For science teachers, the central idea behind building an effective Paper Bridge is vectors. All bridges must deal with forces in two dimensions -- the load is vertical, while the bridge is stretched between two horizontally, separated support points. This means that the paper has to bear diagonal forces. To design a bridge with the best ratio of strength to weight of paper used, students need to understand how these diagonal forces work.

To describe a force that might act on the sheet of paper used for the bridge, we need two pieces of information:
how great the force is, and what direction it acts in. We can state a magnitude and an angle (“10 Newtons diagonally downward to the right at 45 degrees”), or we can state components in two separate directions (“About 7 Newtons to the right and 7 Newtons downward”). In either case this pair of numbers is mathematically called a vector.
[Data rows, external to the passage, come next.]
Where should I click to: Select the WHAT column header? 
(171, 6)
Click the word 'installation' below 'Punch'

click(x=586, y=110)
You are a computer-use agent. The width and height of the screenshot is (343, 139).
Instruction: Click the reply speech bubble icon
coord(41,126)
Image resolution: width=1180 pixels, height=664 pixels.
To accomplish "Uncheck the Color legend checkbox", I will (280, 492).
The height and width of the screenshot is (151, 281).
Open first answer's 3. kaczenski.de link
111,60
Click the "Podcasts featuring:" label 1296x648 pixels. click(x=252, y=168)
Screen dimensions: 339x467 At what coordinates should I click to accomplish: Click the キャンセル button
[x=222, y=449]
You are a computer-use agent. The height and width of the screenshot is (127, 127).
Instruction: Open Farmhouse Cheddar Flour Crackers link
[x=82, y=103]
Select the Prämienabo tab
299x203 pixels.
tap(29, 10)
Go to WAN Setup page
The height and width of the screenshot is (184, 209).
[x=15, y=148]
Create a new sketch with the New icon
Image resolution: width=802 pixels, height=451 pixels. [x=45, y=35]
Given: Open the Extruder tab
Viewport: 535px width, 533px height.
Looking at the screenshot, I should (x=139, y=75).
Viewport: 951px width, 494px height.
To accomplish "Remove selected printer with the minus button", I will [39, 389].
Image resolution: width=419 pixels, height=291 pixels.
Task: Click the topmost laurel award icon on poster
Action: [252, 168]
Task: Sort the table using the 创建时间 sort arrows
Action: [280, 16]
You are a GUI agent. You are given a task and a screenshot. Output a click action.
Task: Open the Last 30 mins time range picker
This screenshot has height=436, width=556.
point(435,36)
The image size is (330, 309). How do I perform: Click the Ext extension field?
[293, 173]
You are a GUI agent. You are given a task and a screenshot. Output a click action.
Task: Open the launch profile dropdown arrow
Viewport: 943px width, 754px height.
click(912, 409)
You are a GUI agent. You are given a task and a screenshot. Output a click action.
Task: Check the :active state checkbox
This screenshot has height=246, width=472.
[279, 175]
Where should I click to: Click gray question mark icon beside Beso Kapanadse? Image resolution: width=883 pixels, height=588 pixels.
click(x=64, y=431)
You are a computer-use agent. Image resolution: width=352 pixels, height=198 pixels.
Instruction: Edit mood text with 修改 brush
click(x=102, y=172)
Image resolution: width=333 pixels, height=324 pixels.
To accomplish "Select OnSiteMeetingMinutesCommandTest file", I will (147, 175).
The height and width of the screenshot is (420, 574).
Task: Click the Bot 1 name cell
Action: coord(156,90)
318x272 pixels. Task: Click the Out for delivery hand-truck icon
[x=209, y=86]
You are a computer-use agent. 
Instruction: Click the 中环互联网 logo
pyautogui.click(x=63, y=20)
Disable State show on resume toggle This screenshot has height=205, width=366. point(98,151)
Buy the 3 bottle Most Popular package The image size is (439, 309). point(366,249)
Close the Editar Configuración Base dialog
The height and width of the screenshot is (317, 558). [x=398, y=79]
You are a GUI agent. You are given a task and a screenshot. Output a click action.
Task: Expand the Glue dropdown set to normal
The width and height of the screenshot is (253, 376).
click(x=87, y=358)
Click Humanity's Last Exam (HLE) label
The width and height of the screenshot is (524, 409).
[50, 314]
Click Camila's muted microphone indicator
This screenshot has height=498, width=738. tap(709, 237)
A powerful tool for understanding these forces is to draw vector diagrams, where a vector is an arrow that point in the force’s direction and has a length proportional to the forces’ magnitude.

From the method of “seeing the force” as wrinkles in the paper, even in the uncut piece of paper, we can immediately see a fundamental aspect of the forces in this design challenge: as solid-mechanics theory will attest, tensile forces in a flexible material run in straight lines between connection points. A “connection point” is either a support point, a load attachment, or a “Y” branching point within the paper if you cut it in that shape. Unless you design a T-shaped bridge, the forces in the paper are always diagonal, so in addition to vertical tension, the paper must support horizontal tension as well. But how much can it bear?

Combining the wrinkles-in-the-paper insight with the component diagram vectors, we can answer this question. Since the forces line up with the connection points, the relation between the horizontal and vertical force components in a segment of the paper is the same as the ratio of the horizontal and vertical distances between its attachment points.

For the two sides of the bridge, the total of vertical force components is known: it’s the weight of the water bottle. If the bridge is symmetrical, each side gets half. So then the horizontal tension component will be half the load weight, divided by the slope of the segment of paper between attachment points. On the diagram, rather than having to understand “dividing by the slope,” we can simply see that the size of the horizontal component is whatever it takes, at the given slope, to make the diagonal vector long enough that its vertical component is the required value—its share of the weight of the water bottle.

With both vertical and horizontal components known, the total (diagonal) tension force can be found either by the Pythagorean theorem (the square root of the sum of squares of the two components) or can be estimated by using trigonometry, which involves measuring the vectors drawn to call directly on the diagram. Shallow slopes in these circumstances will start to give very high horizontal tension components. The T-shaped bridge, which theoretically has zero slope, demands an infinite horizontal tension component. This is why we see these bridges fail in the Student Work video.